**COMPITO**: Puoi riscrivere le righe partendo dall'inizio delle righe e arrivando alla riga che contiene "Action: coord(77,648)", entrambe incluse e con le richieste comprese, scalando per 0,2 le coordinate nelle risposte? Arrotonda ogni valore all'intero, con le metà per eccesso, e lascia invariati i numeri delle richieste.

★ ★ ★ ★ ★

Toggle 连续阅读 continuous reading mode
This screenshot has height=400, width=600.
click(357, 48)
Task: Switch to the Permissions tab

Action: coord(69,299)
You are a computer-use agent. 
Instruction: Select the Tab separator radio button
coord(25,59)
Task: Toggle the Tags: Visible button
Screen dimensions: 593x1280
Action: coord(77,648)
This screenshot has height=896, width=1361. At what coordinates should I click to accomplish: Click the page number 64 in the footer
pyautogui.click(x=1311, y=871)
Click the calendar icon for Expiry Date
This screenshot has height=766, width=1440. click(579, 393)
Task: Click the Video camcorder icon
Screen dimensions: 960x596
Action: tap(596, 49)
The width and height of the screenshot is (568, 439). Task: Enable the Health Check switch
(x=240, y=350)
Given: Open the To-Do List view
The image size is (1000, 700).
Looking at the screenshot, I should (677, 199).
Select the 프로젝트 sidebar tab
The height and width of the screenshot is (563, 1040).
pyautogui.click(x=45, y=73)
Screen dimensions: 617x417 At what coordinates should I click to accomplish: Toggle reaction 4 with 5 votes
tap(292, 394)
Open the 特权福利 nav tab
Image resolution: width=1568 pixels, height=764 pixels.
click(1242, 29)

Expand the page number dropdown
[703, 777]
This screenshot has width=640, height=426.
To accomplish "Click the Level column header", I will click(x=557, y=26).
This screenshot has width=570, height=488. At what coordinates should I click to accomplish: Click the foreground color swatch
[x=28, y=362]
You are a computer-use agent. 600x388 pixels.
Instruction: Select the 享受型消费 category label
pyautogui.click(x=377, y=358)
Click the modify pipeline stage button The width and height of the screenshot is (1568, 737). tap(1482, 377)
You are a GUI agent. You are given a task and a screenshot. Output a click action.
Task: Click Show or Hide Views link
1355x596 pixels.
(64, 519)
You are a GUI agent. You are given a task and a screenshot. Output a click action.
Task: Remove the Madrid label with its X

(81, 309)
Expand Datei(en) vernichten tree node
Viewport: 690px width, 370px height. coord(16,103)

★ ★ ★ ★ ★

**RISULTATO CORRETTO**:
Toggle 连续阅读 continuous reading mode
This screenshot has height=400, width=600.
click(71, 10)
Task: Switch to the Permissions tab

Action: coord(14,60)
You are a computer-use agent. 
Instruction: Select the Tab separator radio button
coord(5,12)
Task: Toggle the Tags: Visible button
Screen dimensions: 593x1280
Action: coord(15,130)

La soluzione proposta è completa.